**TASKS AND EXERCISES**.
a) Answer these questions using the court opinion:
(i) Which court issued the opinion?
(ii) In whose Chapter 7 bankruptcy is the Plaintiff serving as Trustee?
(iii) Which lender financed the purchase of the Debtor's car?
b) Transcribe the court opinion word for word, starting at "February 1, 1999" and ending at "of Key Bank.".
c) Write the next part of the court opinion, picking up right after its last sentence.

**TEXT SEGMENT**.
################

United States Bankruptcy Court, D. Oregon
Feb 1, 1999
Case No. 697-65404-fra7, Adv. Proc. No. 98-6055-fra (Bankr. D. Or. Feb. 1, 1999)

Opinion

Case No. 697-65404-fra7, Adv. Proc. No. 98-6055-fra.

February 1, 1999


MEMORANDUM OPINION


Plaintiff is the Trustee in the Chapter 7 bankruptcy of Katherine McKay. He commenced this action to avoid an alleged preferential transfer from the Debtor to the Defendant Credit Union. A trial was conducted and the matter was taken under advisement. For the reasons that follow, I find for the Defendant.

BACKGROUND

The Debtor owns, jointly with a domestic partner, a 1991 Ford Taurus purchased on or about July 23, 1996. The purchase was financed by a loan from Key Bank USA and secured by a duly perfected lien in favor of Key Bank.

################

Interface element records
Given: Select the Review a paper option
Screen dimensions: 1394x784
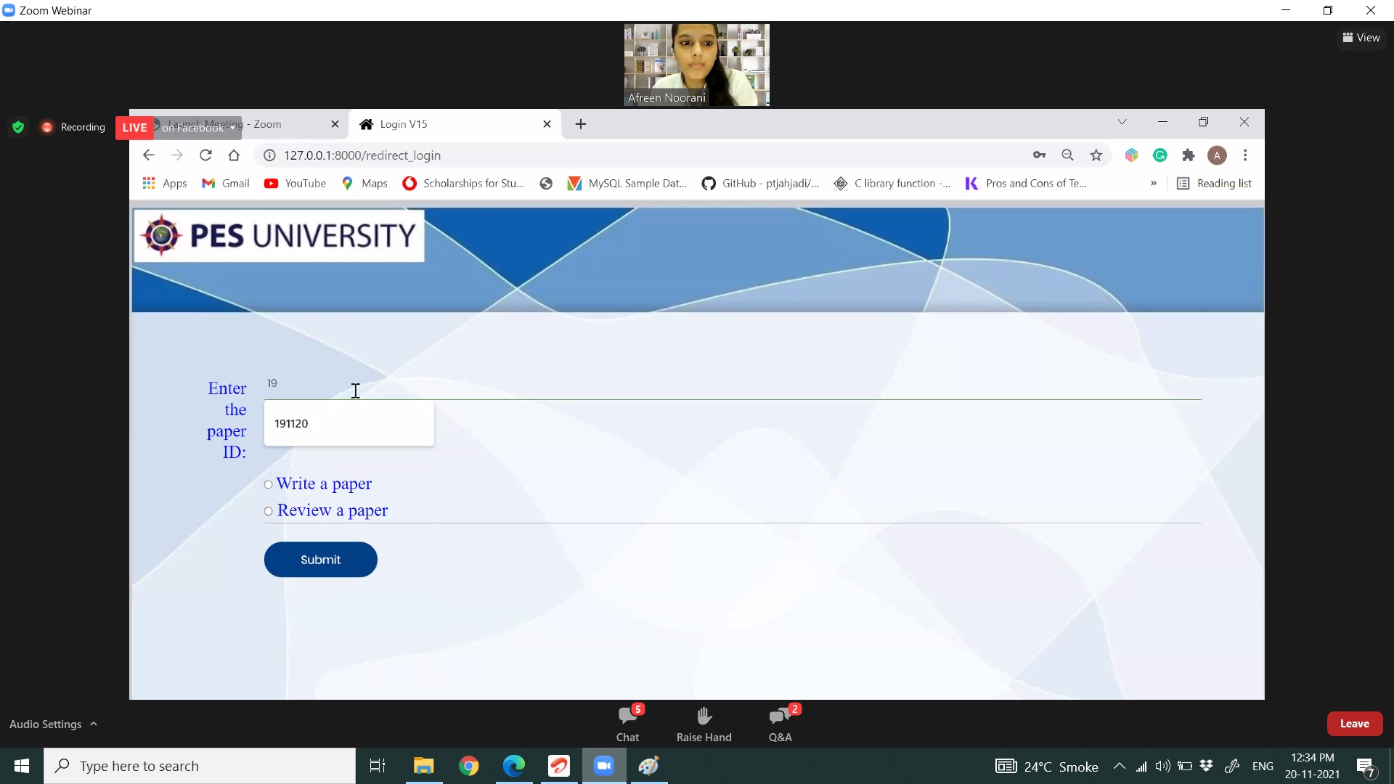Looking at the screenshot, I should tap(269, 511).
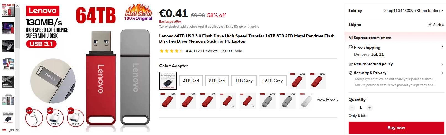446x135 pixels.
Task: Select the 8TB Red variant
Action: (x=217, y=81)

################

**ANSWERS BY TASK**.
a)
(i) United States Bankruptcy Court, D. Oregon
(ii) Katherine McKay
(iii) Key Bank USA

b)
February 1, 1999


MEMORANDUM OPINION


Plaintiff is the Trustee in the Chapter 7 bankruptcy of Katherine McKay. He commenced this action to avoid an alleged preferential transfer from the Debtor to the Defendant Credit Union. A trial was conducted and the matter was taken under advisement. For the reasons that follow, I find for the Defendant.

BACKGROUND

The Debtor owns, jointly with a domestic partner, a 1991 Ford Taurus purchased on or about July 23, 1996. The purchase was financed by a loan from Key Bank USA and secured by a duly perfected lien in favor of Key Bank.

c)
On June 18, 1997, Debtor and her partner made application to the Defendant for a loan to refinance the vehicle loan with Key Bank. The application was accepted and the loan approved. The principal balance was $6,418.26 at an interest rate of 9.25%, exactly two points lower than the Key Bank rate. Contemporaneously with the promissory note, Debtor and her partner signed a security agreement granting a security interest in the vehicle to the Defendant. That same day, June 26, 1997, Defendant sent to Key Bank the sum of $6,418.26. The payment was processed by Key Bank on July 6, 1997. The following day, the Bank endorsed the Certificate of Title in the box labeled "signature of security interest holder or lessor releasing all interest."

It is not clear exactly when the Certificate of Title was returned to the Defendant. The records of the Motor Vehicle Division reflect that the application for a certificate of title was received by the Motor Vehicles Division on July 23, 1997. In Oregon, the lien is deemed to be perfected as of the date the application is received by the Division. Or. Rev. Stat. § 803.097 (1997). The Defendant's title clerk testified that, while she had no specific recollection, she ordinarily processed 30 titles a day, and ordinarily held a title for processing no more than two days. Assuming three days for the mail, she infers from the date the document was received by the Motor Vehicles Division that she received the Certificate of Title from Key Bank no earlier than July 18. Debtor filed her petition for relief on September 22, 1997.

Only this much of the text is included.